REQUIRED ACTIONS:
[1] List the three categories of spintronics devices that the spintronics text below names as built on SMMs and MNMs.
[2] Transcribe word for word everything in the spintronics text below, from "Fig. 1. Two" down to "dot (indirect coupling).".

Spintronics
The contemporary evolution of “spintronics” revolutionized the electronics. Until recently, in standard electronics only electrons are manipulated and send through different device
components to transport, read or write information. But only the charge of the electrons was considered and spin of the electrons was ignored in mainstream charge-based electronics.
In spintronics, it is not the electron charge but the electron spin that is manipulated. Spintronic systems exploit the fact that the electron current is composed of spin-up and spin-down
carriers, which carry information encoded in their spin state and interact differently with magnetic materials. Information encoded in spins persists when the device is switched off, and
can be manipulated without using magnetic fields.
The key point is the creation of molecular spintronic device (molecular junction device) using magnetic molecules. Compounds of the single-molecule magnet (SMM) class seem particularly
attractive because their magnetization relaxation time is extremely long at low temperatures, reaching years below 2 K. These systems, combining the advantages of the molecular scale
with the properties of bulk magnetic materials, look attractive for high-density information storage and also, due to their long coherence times for quantum computing. Also, SMMs
have a certain chemical characteristic to overcome various problems associated with junction device. As they contain an inner magnetic core surrounded by organic ligands that can be
tailored to bind with the junction. SMMs often have delocalize bonds which can increase the magnetic interactions between the magnetic core ions and enhance the conducting properties.
SMMs are available in different shape and size and coupling of magnetic molecules to the environment can be altered easily.
Till to-date various possible spintronics devices are constructed based on SMMs and MNMs (molecular nanomagnets) and they fall mainly into the following
three categories (a) Molecular spin transistors (b) Molecular spin-valves (c) Molecular multidot devices. Basics of these devices and how they function
are described below.
Molecular Spin Transistors
In molecular spin transistors, the magnetic molecules are attached between two non-magnetic electrodes. The first possibility is to attach a magnetic molecule between two electrodes
(a two terminal molecular junction device), Fig.1. Another way is to employ Scanning tunnelling microscope (STM) tip as an electrode to study molecules adsorbed on surfaces, Fig.2.
The second possibility involves a three terminal molecular spin transistor where MNMs are attached to two non-magnet leads and in addition there is also a gate electrode. Here the
current pass through the molecule from source to drain and electronic transport are fined tuned using a gate voltage Vg. Since the electrons are passing through the molecule in this
setup, this leads to strong coupling between the electrons and the magnetic core. This is called direct coupling and this enables one to read out the magnetic properties of the
molecules using the electronic current. However strong influence on the magnetic properties of the molecules are expected in this approach.
Fig. 1. Two terminal molecular junction device. Magnetic molecule is attached to gold electrodes through Au-S linkage.
Fig. 2. Schematic representation of different device geometries for molecular spintronics a) Molecule on Au (111) studied using STM tip b) Three terminal spin dot device with direct
coupling to the leads c) three terminal double dot device where magnetic molecules are coupled to diamagnetic dot (indirect coupling).

EXTRACTED INFORMATION:
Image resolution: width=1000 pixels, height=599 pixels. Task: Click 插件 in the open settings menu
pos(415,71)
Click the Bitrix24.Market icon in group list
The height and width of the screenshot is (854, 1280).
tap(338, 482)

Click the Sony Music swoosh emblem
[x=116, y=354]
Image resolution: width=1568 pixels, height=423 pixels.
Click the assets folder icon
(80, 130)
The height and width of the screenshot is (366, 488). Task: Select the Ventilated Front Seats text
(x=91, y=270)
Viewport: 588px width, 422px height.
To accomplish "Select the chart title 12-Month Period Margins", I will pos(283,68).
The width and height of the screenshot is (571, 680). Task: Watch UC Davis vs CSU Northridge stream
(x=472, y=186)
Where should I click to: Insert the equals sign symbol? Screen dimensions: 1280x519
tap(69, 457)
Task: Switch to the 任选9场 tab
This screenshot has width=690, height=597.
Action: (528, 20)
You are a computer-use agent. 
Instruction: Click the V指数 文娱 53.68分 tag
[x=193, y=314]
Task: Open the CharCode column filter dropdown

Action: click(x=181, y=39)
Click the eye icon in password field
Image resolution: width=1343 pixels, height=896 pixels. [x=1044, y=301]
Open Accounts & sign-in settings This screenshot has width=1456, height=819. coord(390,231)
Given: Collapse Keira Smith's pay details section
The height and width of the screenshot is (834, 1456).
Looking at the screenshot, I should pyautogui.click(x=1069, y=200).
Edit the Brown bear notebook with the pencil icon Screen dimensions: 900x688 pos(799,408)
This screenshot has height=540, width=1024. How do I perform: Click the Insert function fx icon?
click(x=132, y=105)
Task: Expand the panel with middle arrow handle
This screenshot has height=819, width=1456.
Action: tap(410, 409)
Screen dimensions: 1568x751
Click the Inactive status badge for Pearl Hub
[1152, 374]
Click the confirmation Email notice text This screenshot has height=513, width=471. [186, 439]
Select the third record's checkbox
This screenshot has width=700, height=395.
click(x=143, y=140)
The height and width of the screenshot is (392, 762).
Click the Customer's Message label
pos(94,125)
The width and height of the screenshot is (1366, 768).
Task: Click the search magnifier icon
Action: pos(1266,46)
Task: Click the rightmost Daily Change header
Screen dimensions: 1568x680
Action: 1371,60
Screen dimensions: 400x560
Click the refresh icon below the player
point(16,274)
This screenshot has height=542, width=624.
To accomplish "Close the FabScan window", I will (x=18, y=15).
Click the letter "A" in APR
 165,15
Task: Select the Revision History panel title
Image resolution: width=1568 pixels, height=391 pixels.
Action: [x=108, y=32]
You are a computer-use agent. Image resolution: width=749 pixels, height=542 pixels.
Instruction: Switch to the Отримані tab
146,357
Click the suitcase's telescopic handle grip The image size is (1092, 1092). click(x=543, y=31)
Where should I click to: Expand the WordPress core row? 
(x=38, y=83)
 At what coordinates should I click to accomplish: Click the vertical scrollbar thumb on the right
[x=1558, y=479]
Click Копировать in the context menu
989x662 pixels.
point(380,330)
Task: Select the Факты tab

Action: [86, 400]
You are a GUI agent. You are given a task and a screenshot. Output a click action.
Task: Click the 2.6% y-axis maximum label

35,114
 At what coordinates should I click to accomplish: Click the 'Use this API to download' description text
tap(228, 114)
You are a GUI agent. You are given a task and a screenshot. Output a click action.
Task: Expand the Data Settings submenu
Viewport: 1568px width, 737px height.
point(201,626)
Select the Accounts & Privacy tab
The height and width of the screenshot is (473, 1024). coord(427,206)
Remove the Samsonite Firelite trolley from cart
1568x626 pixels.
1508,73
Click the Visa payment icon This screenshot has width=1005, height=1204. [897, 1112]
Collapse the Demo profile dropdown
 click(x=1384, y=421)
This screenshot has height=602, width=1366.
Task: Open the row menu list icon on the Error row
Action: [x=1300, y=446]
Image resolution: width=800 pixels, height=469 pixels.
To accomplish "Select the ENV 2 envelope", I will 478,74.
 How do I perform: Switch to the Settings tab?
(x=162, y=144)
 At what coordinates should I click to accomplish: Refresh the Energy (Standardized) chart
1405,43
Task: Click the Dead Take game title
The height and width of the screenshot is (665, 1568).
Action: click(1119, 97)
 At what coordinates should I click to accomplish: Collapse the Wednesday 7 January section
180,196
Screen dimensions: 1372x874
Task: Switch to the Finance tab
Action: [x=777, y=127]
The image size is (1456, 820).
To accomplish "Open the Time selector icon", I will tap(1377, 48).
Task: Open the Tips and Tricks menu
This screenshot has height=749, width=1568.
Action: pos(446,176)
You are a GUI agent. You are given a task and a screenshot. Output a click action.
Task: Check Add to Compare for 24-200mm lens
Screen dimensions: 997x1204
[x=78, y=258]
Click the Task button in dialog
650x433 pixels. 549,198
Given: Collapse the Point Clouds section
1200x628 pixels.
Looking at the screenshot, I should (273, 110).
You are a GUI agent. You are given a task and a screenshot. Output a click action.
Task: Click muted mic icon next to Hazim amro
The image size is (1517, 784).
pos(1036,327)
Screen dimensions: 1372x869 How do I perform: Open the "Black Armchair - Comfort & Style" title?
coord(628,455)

SOLUTIONS TO EACH TASK:
[1]
Molecular spin transistors
Molecular spin-valves
Molecular multidot devices

[2]
Fig. 1. Two terminal molecular junction device. Magnetic molecule is attached to gold electrodes through Au-S linkage.
Fig. 2. Schematic representation of different device geometries for molecular spintronics a) Molecule on Au (111) studied using STM tip b) Three terminal spin dot device with direct
coupling to the leads c) three terminal double dot device where magnetic molecules are coupled to diamagnetic dot (indirect coupling).